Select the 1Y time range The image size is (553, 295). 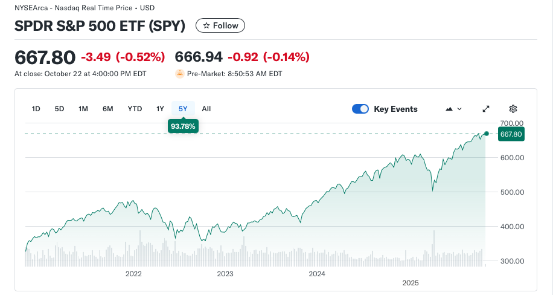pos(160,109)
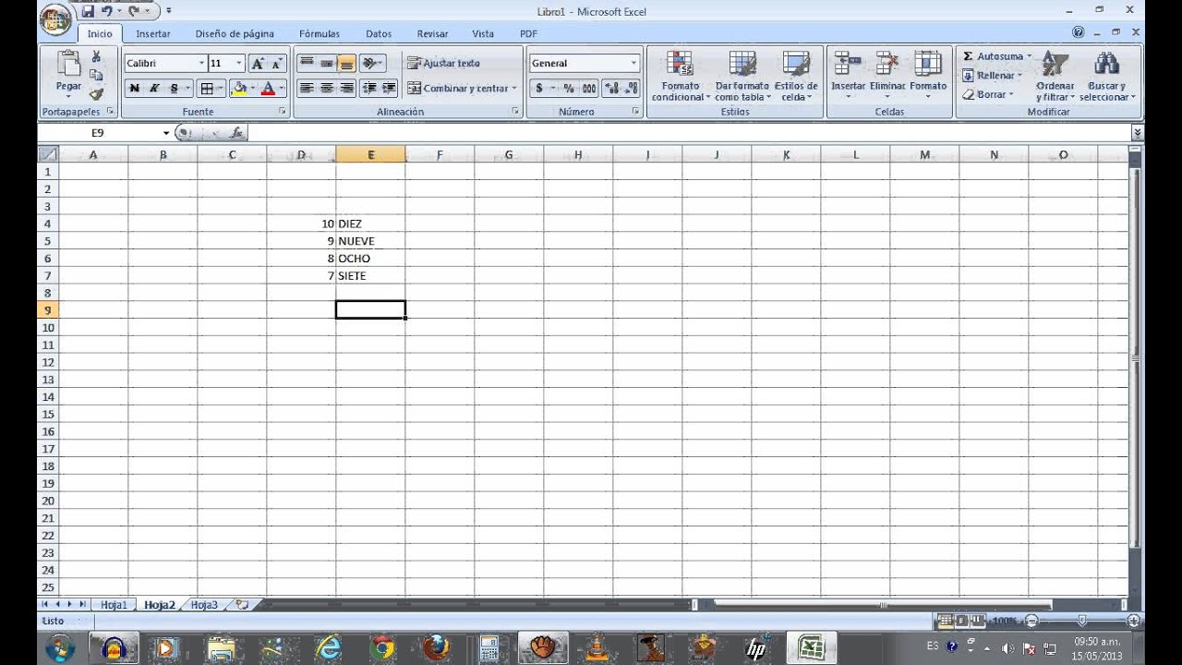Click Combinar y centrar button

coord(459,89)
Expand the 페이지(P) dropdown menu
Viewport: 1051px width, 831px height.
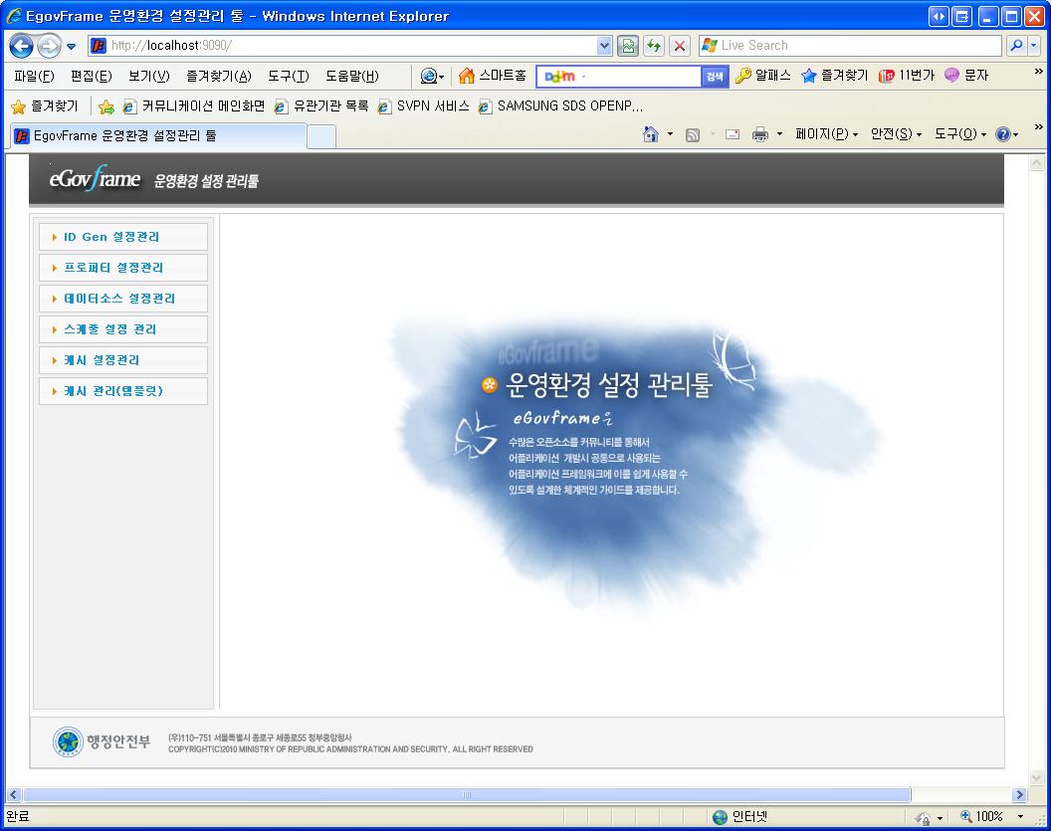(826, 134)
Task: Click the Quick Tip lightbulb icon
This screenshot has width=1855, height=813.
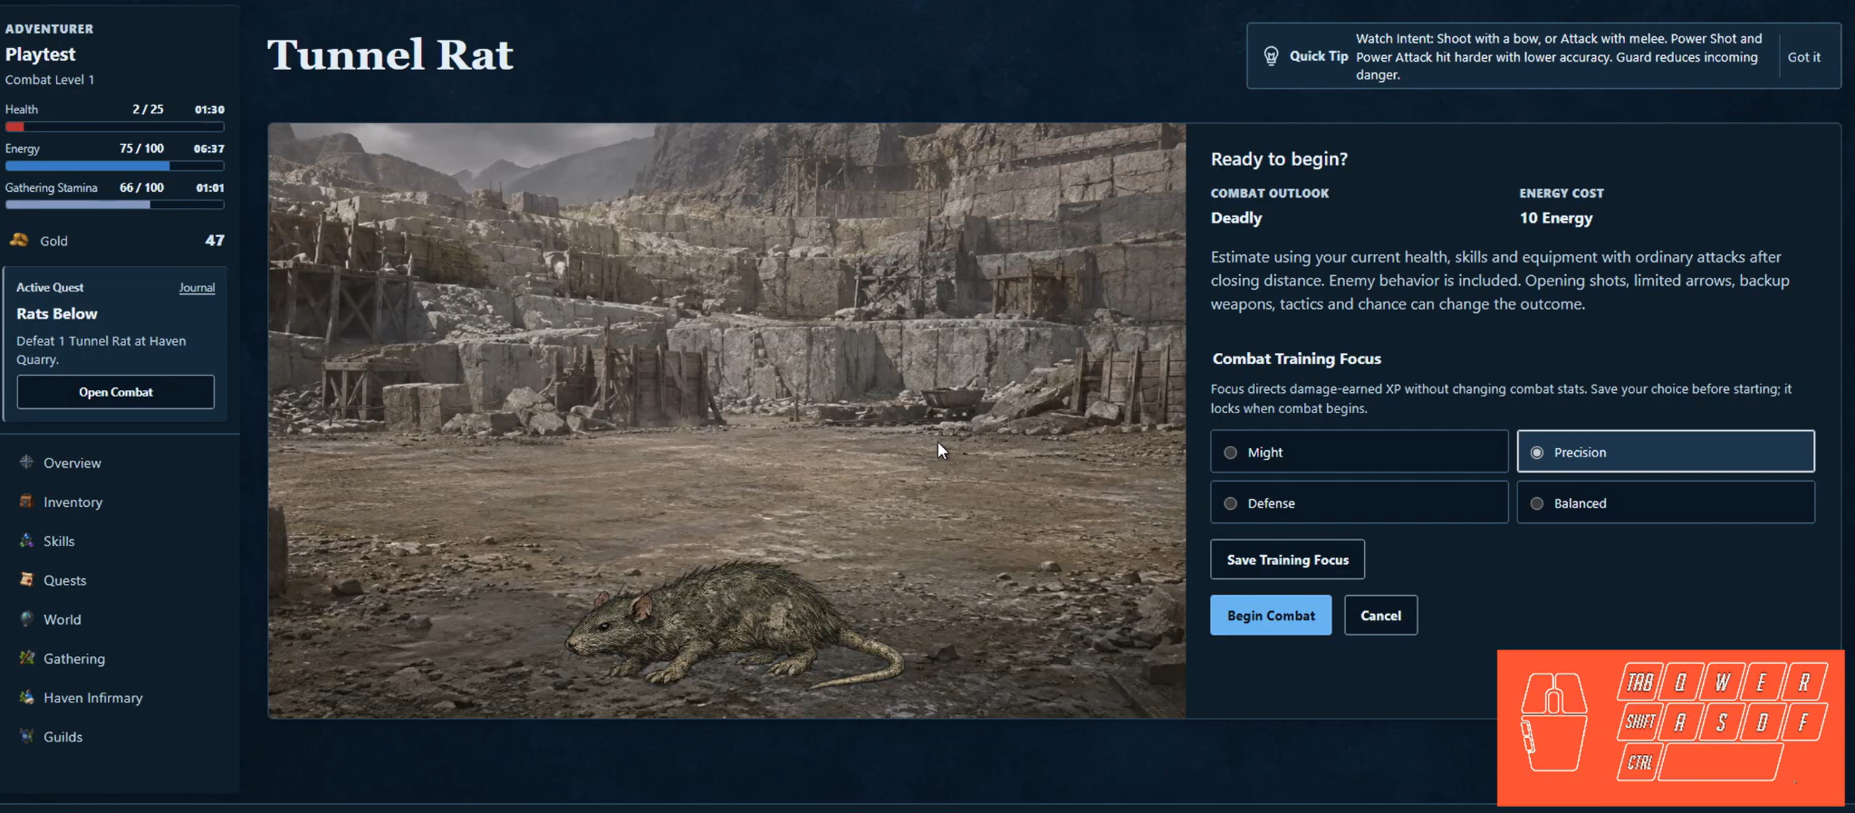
•••
§ Exercise
The lines to repeat start at the one holding "Task: Click the Quick Tip lightbulb icon" and run through the last line of the records above; write them out exactly, both ends included, but not the pictures.

§ Result of the task
Task: Click the Quick Tip lightbulb icon
This screenshot has width=1855, height=813.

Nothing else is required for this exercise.